• What to do: Reproduce the passage on secular student groups starting at "Second, for students" and ending at "free, barring toxoplasmosis.", swapping every "students" for "learners".

*** Opening Document excerpt ***

Since you can’t tell who is a non-theist by sight, assume that the Nones can’t either. This minority often becomes withdrawn and finds campus life more difficult. The presence of a secular group helps to bring these students together, letting them know that even as a small minority, they aren’t alone. If you belonged to a religious student group, you know that this peer group was an important safety net and part of your day to day life. Making this opportunity available for every student falls into the “good things” category. Don’t forget that happy students are more likely to become happy future donors.

One of my most promising students in the last few years came to me one day, asking for a letter of recommendation. This is normally a good thing, as the student is moving on to bigger and better things, employment, graduate school, etc. This wasn’t quite so good. He was in the process of transferring to another school. A top rate student left because he couldn’t find anybody that shared his beliefs or even was welcome to hearing them without it being an invitation to proselytize him. I am certain that he was not alone, but without a chance to meet other non-religious students, a school that had absolutely everything that he wanted but social interaction with people like himself… it was just not good enough.

Second, for students that are struggling with their faith, the chance to meet others that have faced or are facing the same questions is important. Coming to terms with their emotions and thoughts helps to make one of the most stressful times of a person’s life, their school years, much better. Some students will decide that they believe, while others don’t. A school with a religious mission or affiliation should encourage spiritual growth, even if it isn’t in the direction that they prefer. Free will is after all, free, barring toxoplasmosis.

Third, without any real effort on your part, you can increase conversation between religious groups on campus. As long as things stay reasonably respectful, the students will do everything on their own. One’s years as a student are a time to be exposed to people different from what you are comfortable with, to widen one’s life experiences and prepare a student for the workplace, where discrimination will get you fired. Think of it this way, exposure to those that hold views and beliefs that are not your own as actual people can help you learn to respond positively, if not at least neutrally to those people. This will make your graduates much better person to work with or for.

*** Closing Document excerpt ***
*** Opening Supplied information ***

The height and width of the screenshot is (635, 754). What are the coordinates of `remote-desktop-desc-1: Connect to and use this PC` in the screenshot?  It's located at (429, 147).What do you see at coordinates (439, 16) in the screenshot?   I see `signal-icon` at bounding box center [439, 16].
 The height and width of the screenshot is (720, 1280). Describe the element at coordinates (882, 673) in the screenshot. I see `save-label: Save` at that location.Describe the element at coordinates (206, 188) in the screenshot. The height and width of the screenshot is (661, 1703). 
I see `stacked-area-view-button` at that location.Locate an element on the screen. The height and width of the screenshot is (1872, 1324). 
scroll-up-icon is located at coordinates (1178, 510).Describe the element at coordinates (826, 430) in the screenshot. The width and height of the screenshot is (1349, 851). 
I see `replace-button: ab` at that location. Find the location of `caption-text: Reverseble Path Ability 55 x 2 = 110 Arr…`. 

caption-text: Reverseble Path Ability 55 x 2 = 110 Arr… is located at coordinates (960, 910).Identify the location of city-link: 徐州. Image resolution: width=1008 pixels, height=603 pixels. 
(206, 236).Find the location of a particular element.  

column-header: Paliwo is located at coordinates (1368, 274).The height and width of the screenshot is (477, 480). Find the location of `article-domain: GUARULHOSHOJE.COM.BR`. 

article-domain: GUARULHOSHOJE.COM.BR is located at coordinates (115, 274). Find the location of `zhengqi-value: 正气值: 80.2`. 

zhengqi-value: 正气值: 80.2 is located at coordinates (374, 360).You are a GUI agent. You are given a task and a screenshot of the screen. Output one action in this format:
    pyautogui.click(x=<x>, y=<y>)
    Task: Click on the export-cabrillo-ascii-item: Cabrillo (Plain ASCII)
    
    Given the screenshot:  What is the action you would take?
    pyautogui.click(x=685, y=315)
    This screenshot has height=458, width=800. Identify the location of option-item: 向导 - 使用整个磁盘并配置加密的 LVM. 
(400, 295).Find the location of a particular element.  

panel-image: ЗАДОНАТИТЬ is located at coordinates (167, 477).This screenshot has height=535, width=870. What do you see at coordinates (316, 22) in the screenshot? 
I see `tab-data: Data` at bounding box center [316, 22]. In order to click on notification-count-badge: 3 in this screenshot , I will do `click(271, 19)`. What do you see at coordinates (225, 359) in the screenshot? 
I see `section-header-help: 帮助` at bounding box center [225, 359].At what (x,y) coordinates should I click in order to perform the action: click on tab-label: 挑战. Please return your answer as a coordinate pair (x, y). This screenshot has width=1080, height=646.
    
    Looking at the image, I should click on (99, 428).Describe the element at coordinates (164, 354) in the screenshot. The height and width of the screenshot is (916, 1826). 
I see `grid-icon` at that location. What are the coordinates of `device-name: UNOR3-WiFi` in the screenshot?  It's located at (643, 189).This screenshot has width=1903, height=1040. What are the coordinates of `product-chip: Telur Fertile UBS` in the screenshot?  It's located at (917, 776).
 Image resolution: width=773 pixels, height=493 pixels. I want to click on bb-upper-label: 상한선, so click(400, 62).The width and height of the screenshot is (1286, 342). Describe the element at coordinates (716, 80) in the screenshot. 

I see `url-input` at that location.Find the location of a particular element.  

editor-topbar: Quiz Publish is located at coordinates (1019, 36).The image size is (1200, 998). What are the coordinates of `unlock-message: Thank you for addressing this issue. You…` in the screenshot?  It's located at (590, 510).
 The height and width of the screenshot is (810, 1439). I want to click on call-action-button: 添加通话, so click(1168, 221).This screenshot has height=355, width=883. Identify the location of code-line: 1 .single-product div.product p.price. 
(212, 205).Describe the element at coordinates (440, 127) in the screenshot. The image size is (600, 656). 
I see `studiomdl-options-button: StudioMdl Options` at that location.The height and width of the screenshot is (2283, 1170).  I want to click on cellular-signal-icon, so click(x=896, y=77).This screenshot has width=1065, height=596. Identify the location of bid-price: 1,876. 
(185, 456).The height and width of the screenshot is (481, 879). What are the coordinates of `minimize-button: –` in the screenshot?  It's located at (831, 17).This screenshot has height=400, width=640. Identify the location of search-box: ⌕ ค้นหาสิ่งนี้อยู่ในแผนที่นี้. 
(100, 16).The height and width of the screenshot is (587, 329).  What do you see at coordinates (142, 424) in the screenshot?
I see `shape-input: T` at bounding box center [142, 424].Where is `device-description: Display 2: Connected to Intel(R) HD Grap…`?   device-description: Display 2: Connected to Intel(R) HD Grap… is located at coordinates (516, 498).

*** Closing Supplied information ***

• Response for this exercise:
Second, for learners that are struggling with their faith, the chance to meet others that have faced or are facing the same questions is important. Coming to terms with their emotions and thoughts helps to make one of the most stressful times of a person’s life, their school years, much better. Some learners will decide that they believe, while others don’t. A school with a religious mission or affiliation should encourage spiritual growth, even if it isn’t in the direction that they prefer. Free will is after all, free, barring toxoplasmosis.